*** Block opens ***

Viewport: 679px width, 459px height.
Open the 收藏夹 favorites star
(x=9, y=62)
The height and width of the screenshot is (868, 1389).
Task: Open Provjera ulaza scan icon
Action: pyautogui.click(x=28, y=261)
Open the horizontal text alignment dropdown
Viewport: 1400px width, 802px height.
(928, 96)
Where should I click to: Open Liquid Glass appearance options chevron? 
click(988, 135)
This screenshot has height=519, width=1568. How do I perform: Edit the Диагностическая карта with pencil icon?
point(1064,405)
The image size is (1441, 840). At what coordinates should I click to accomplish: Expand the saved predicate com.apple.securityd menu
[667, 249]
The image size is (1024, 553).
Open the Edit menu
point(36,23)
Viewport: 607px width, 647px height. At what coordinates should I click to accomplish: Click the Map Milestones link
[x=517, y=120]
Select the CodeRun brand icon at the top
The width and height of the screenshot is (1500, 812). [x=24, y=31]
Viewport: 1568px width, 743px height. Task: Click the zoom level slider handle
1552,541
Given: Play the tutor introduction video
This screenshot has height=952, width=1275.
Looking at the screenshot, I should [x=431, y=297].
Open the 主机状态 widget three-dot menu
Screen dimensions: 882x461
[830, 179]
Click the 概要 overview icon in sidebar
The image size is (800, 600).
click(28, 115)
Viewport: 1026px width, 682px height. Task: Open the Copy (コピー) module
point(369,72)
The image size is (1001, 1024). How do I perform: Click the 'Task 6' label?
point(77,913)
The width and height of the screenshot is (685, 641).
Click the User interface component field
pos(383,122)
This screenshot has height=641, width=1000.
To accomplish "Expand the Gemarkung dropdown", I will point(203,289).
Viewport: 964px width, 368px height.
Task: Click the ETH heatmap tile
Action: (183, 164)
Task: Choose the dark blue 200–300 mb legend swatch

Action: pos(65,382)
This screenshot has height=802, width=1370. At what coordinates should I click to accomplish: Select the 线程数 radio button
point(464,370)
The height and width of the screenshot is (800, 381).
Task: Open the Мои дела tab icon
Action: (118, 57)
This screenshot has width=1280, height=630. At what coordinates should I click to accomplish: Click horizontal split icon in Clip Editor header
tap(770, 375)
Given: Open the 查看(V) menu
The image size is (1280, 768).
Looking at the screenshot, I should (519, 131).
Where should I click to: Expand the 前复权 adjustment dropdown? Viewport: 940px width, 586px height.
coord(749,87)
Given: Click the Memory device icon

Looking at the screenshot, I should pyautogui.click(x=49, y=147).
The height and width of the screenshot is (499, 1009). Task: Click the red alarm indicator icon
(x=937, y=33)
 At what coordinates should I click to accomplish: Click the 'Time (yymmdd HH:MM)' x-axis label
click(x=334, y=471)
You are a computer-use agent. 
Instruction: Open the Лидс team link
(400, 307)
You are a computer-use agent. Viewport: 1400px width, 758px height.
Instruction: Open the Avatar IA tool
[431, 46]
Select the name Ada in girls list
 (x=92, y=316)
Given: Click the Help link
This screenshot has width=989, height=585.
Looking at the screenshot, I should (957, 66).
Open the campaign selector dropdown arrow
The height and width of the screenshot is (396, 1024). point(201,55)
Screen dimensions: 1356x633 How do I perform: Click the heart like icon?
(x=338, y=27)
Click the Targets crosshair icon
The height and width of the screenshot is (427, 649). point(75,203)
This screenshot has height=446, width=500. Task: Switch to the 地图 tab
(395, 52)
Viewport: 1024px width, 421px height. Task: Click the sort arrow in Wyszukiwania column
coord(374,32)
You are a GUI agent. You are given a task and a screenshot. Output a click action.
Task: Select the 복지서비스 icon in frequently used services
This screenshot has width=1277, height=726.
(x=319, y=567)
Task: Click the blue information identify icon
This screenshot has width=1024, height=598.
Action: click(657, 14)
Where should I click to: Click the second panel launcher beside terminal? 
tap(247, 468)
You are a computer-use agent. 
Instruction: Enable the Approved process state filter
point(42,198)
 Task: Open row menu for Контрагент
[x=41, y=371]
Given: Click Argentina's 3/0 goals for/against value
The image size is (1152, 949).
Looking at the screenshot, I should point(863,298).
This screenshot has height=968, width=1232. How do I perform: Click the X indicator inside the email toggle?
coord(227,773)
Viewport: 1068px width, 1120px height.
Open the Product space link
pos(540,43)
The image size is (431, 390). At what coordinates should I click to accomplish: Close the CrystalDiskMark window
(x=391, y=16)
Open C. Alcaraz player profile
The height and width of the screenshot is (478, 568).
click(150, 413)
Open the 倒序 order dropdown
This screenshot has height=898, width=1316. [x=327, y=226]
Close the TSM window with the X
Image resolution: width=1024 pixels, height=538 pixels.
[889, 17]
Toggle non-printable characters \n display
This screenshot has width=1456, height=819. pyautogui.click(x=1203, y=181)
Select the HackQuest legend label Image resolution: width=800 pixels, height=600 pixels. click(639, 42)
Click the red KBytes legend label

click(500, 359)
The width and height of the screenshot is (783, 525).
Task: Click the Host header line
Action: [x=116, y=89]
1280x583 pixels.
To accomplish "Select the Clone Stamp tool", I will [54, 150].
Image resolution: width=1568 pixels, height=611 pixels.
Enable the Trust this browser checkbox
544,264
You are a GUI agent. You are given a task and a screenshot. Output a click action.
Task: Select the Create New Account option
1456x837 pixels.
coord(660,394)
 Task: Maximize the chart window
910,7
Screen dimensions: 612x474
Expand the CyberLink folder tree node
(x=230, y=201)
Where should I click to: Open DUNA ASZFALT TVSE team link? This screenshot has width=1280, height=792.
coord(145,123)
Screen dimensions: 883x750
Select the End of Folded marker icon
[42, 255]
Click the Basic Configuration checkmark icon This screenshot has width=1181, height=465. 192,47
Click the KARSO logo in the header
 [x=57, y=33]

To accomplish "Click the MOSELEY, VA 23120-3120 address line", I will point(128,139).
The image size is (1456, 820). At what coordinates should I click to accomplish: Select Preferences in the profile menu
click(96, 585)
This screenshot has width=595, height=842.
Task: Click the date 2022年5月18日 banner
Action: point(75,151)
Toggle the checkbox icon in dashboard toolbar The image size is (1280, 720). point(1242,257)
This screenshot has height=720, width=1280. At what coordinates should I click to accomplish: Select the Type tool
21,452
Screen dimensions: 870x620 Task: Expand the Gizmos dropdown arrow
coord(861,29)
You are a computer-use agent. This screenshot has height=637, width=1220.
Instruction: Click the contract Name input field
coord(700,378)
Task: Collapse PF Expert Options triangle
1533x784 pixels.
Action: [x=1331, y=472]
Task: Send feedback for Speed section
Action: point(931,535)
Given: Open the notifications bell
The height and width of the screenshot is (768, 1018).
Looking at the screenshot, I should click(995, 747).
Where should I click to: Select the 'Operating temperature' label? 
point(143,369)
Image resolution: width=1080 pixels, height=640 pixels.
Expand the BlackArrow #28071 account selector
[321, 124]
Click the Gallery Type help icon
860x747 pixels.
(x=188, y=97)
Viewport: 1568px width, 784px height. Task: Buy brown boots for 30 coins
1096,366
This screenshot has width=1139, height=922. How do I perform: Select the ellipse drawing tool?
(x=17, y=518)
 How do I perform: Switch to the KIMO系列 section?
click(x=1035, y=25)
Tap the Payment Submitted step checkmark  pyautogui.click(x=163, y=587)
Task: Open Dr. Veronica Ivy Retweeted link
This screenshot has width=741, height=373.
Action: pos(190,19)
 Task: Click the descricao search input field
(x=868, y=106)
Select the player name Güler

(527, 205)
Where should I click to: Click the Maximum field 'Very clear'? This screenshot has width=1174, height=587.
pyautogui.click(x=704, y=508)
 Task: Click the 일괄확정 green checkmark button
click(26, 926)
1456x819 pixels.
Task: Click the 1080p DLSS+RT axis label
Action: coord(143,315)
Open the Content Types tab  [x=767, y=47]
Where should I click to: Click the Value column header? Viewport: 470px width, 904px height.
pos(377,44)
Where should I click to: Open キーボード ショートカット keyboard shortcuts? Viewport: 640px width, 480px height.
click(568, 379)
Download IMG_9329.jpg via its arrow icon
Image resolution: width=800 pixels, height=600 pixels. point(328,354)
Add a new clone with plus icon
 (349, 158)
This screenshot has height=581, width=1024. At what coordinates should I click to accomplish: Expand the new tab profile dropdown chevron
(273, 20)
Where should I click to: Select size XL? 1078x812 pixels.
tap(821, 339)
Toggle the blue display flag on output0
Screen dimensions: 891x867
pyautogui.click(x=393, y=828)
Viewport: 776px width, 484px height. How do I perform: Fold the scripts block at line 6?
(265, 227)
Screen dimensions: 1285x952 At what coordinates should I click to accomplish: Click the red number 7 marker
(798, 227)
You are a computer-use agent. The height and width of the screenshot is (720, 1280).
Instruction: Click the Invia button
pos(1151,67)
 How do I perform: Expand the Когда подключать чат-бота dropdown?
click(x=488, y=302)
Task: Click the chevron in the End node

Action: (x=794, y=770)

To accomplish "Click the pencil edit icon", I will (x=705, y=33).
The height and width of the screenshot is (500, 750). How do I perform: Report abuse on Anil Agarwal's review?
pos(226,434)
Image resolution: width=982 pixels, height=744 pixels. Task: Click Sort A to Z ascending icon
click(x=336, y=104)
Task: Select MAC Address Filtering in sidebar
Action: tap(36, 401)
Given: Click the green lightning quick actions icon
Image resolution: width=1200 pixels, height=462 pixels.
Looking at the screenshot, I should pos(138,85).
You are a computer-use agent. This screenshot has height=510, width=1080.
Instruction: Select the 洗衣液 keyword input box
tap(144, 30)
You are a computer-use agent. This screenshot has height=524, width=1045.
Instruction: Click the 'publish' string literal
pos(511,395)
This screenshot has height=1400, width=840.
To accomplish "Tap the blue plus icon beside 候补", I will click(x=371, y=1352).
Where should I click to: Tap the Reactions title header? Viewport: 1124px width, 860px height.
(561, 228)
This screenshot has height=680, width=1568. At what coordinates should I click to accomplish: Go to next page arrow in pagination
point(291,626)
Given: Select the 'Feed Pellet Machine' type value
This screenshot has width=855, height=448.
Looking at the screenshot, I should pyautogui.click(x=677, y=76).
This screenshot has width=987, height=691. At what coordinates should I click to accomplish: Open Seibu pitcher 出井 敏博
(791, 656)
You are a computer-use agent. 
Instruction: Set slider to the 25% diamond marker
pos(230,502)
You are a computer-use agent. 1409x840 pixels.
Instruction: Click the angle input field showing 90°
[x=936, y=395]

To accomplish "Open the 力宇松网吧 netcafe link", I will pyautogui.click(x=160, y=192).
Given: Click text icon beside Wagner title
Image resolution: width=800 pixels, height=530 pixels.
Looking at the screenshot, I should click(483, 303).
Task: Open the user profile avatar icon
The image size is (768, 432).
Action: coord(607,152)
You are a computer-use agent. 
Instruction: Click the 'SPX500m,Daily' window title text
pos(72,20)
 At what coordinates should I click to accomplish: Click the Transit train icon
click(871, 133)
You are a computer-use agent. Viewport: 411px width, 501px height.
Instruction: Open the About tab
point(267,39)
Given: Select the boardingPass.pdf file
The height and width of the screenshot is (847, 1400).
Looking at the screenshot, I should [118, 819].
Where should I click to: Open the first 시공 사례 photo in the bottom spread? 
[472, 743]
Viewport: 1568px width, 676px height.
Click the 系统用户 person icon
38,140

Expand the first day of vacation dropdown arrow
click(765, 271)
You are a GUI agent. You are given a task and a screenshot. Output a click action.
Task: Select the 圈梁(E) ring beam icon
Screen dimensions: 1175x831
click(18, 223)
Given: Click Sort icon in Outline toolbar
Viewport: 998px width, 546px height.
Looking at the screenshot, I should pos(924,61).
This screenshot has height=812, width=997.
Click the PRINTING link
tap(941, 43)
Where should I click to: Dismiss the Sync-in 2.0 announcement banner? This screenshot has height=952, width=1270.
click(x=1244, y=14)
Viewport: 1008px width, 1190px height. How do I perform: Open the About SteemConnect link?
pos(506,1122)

*** Block closes ***

Please transcribe the records exactly from their first line through the line holding "Open the horizontal text alignment dropdown", and leave out all others.

Viewport: 679px width, 459px height.
Open the 收藏夹 favorites star
(x=9, y=62)
The height and width of the screenshot is (868, 1389).
Task: Open Provjera ulaza scan icon
Action: pyautogui.click(x=28, y=261)
Open the horizontal text alignment dropdown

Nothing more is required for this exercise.